Низинное болото Званец на Брестчине – это известный всему миру заказник по охране знаменитой птички вертлявой камышовки и прочих уникальностей. Мы много по нему работали. Иду я как-то в том краю, ищу греблю [насыпь на болоте – ред.], ведущую на лесной остров. Прохожу через хутор Ямник. А там бабуля старенькая в огороде ковыряется, напевает… Дай, думаю, спрошу, есть ли там эта гребля – вдруг затопило, всякое бывает… Бабка говорит: «Всё добра, идытэ! А хто ты, адкуль?». Объясняю, что изучаем, мол, ваше болото… Бабка говорит: «Когда назад будешь идты? Часа праз два? – О, то добра! Я якраз буду исты и питы, заходы до мэнэ, я и тобе зраблю, будэм разам исты-питы!» – рукой помахала и опять ковыряется в огороде.

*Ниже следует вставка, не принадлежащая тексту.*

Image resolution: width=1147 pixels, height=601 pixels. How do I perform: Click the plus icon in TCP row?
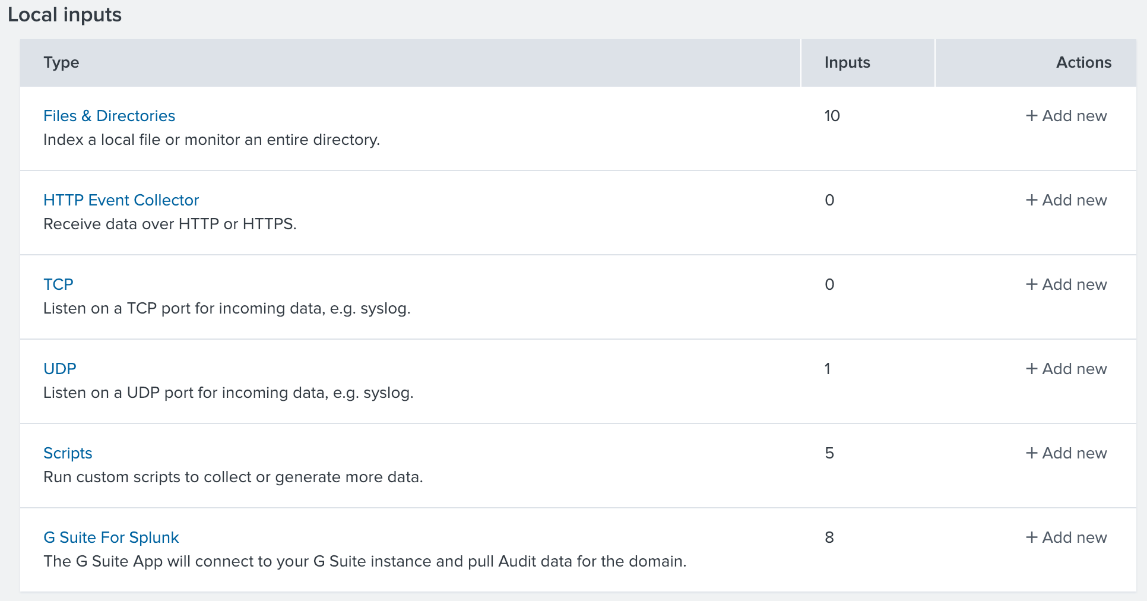pos(1031,284)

А в Сморгонском районе Гродненской области был другой случай. Тоже шла я как-то через лужок от леса к лесу. Стоит большой стог, а рядом пасется корова. Коров я не боюсь, но знаю, что не все они спокойные и ласковые… Эта оказалась дурноватой. Рога наставила – и ко мне, я от нее, а лейцы, на которых она навязана, такие длинные… Я уже бегом, и слава Богу заканчивается эта долгая привязь.

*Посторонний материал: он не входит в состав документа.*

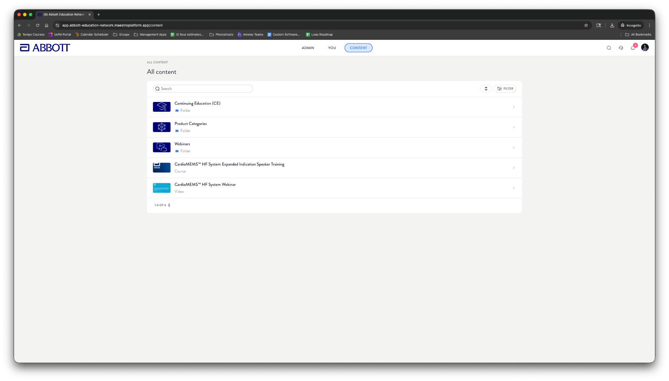Open the user profile avatar
The height and width of the screenshot is (381, 669).
coord(645,48)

И тут из-за стога выходит дедок. Я говорю: «Добрый день! Ваша корова?» – «Моя!» – «А что ж вы ее не прогнали?» – «А мне было интярэсно, чым кончыцца!»

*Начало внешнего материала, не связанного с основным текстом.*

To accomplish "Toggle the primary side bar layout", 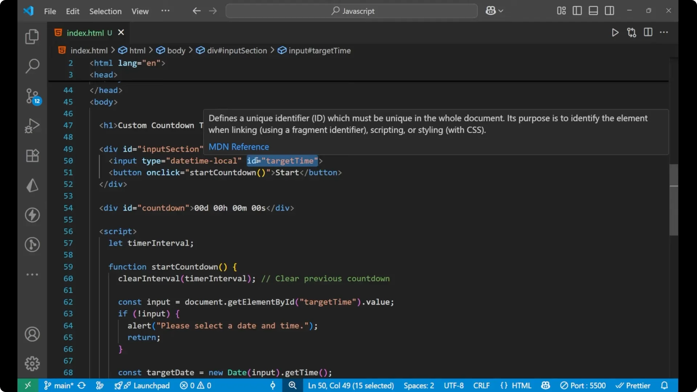I will 577,11.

– А как вы относитесь к мнению, что западные беларусы более цивилизованные, а Полесье – «дикое»?
– Кстати, Полесье тоже делится на западное (Брестчина) и восточное (Гомельщина). Запад действительно всегда выглядел цивилизованней. Это заметно даже по тому, что растет в огородах, в цветниках. На Браславщине или Брестчине, например, можно составить огромные списки культурных растений, которые там выращиваются на протяжении многих десятков лет. А на Могилевщине или на Гомельщине такой флористической культуры нет – растут в основном тривиальные флоксы, рудбекии, мальвы… Что-нибудь необычное стало появляться только около десяти лет назад. Конечно, на многое повлияла Чернобыльская катастрофа.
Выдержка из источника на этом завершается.